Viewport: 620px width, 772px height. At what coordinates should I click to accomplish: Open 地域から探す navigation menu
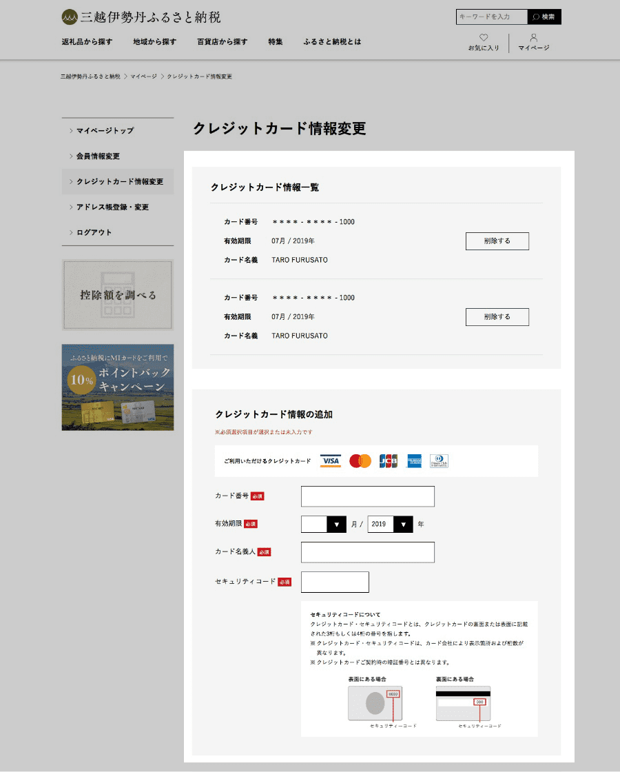[x=154, y=42]
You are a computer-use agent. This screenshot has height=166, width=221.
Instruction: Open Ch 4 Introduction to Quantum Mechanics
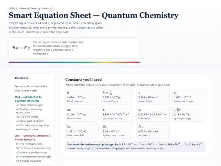28,99
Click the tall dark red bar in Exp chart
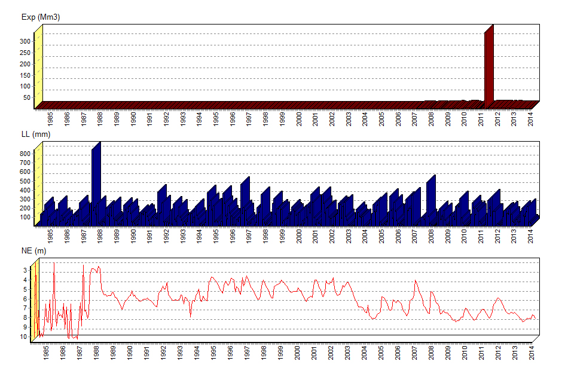This screenshot has height=373, width=568. point(488,69)
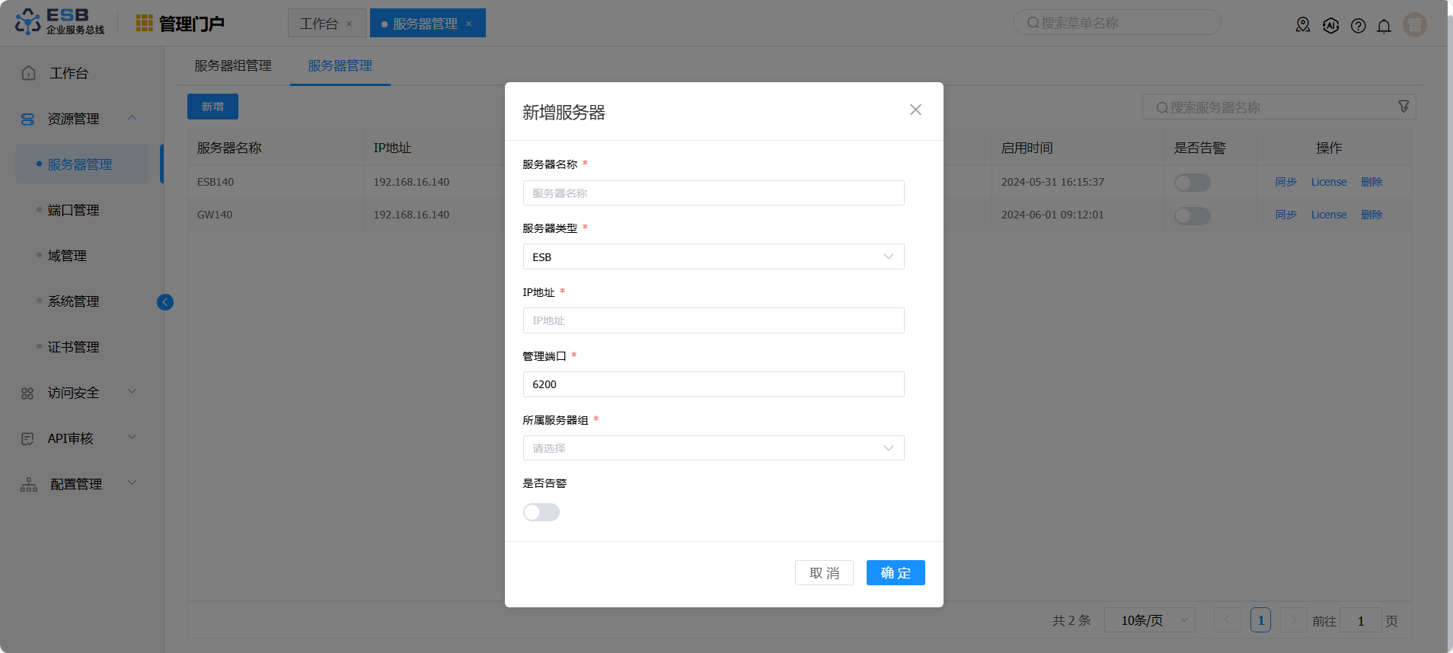The image size is (1453, 653).
Task: Click the user avatar icon
Action: click(x=1414, y=25)
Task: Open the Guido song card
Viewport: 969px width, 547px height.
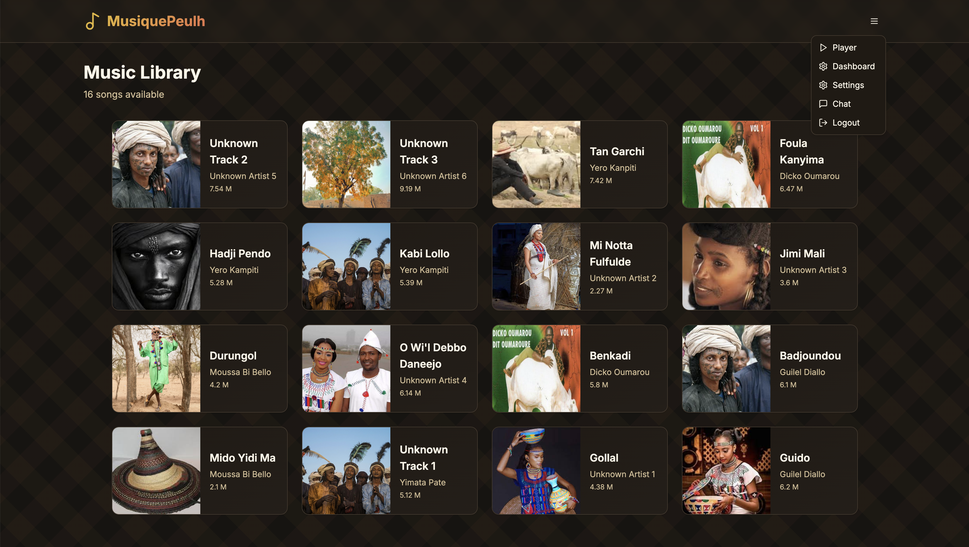Action: coord(770,471)
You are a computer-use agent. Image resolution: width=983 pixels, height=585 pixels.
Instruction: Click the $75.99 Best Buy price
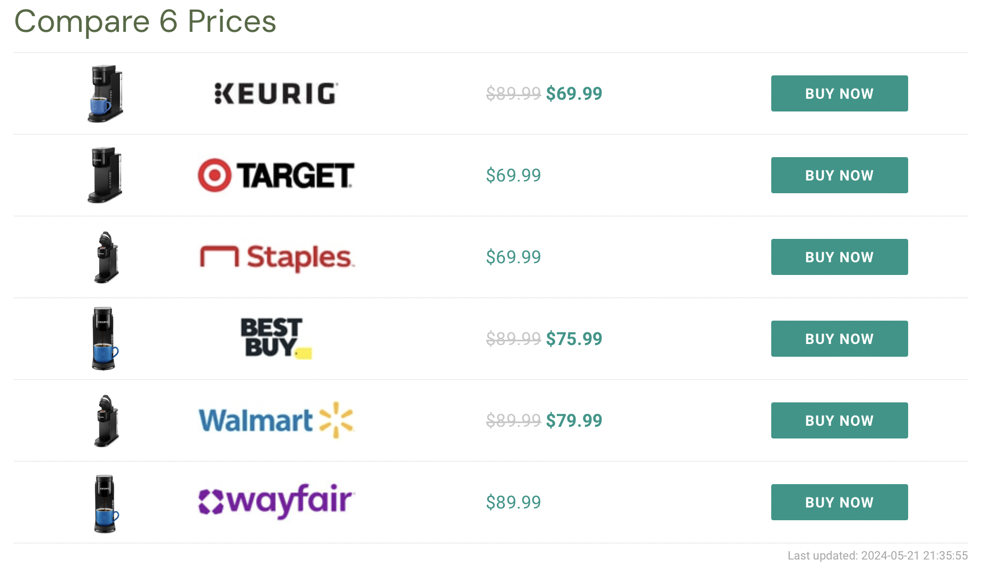click(574, 339)
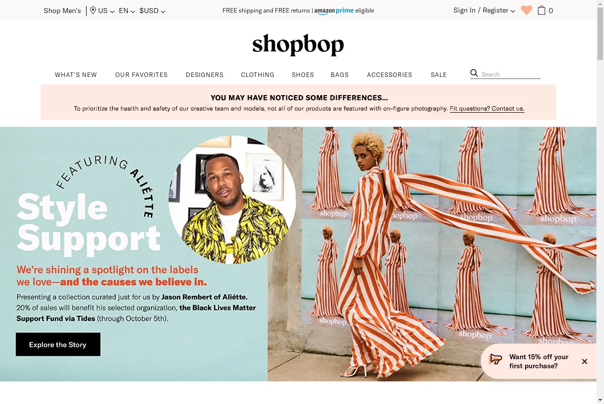Follow the Fit questions? Contact us link
Screen dimensions: 604x404
[x=487, y=108]
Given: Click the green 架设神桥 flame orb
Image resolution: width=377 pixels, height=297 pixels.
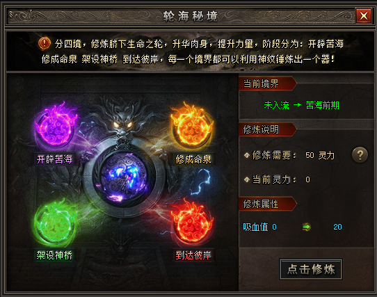Looking at the screenshot, I should (x=56, y=223).
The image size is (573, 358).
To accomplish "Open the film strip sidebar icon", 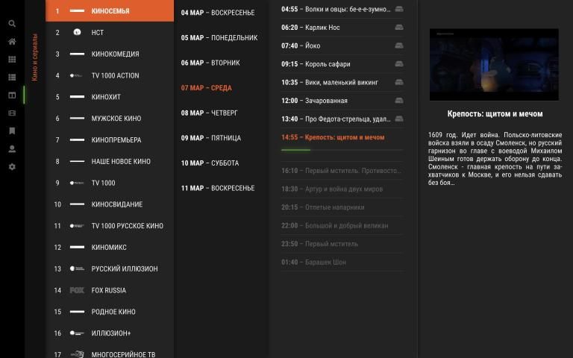I will (11, 113).
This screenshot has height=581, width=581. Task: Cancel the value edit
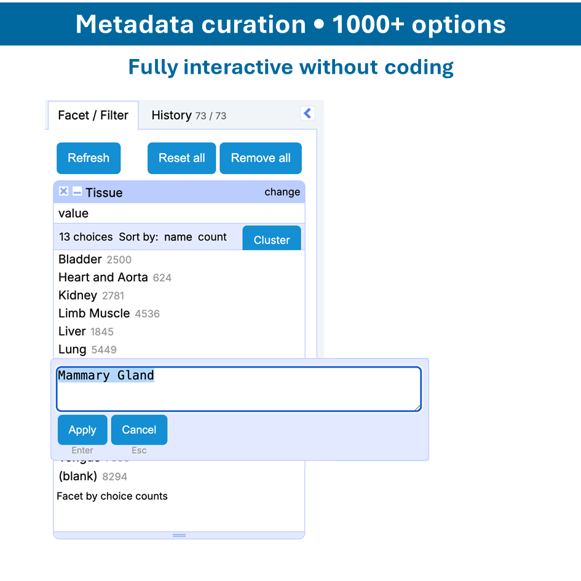(139, 430)
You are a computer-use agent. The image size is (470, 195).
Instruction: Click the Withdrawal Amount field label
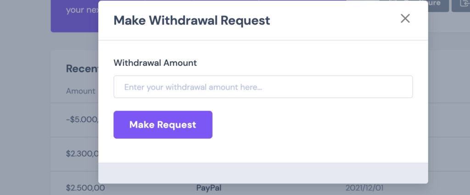pos(155,63)
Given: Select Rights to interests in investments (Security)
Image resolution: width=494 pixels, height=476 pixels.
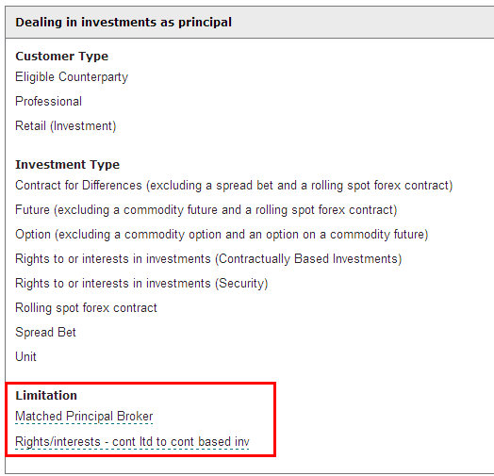Looking at the screenshot, I should click(x=141, y=283).
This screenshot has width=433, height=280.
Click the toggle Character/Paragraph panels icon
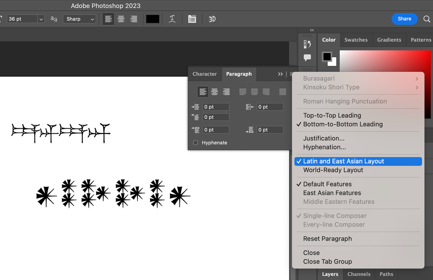pos(192,19)
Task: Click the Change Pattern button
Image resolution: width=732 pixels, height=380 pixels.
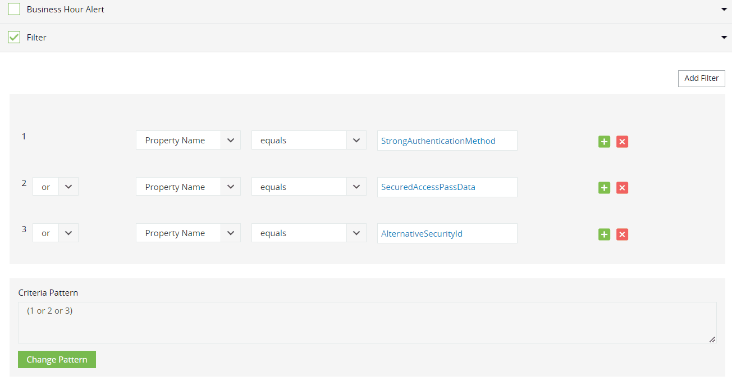Action: click(x=57, y=360)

——

* _Brief_: Please repeat exactly the lines from the one containing "This screenshot has height=581, width=581." through the last line of the records, both included, and leave out the pictures.

* _Task result_:
This screenshot has height=581, width=581. Task: Cancel the value edit
(139, 430)
You are a computer-use agent. The image size is (470, 195).
Instruction: Click the Withdrawal Amount field label
pos(155,63)
Given: Select Rights to interests in investments (Security)
Image resolution: width=494 pixels, height=476 pixels.
Looking at the screenshot, I should click(x=141, y=283).
This screenshot has width=433, height=280.
Click the toggle Character/Paragraph panels icon
pos(192,19)
Task: Click the Change Pattern button
Image resolution: width=732 pixels, height=380 pixels.
Action: click(x=57, y=360)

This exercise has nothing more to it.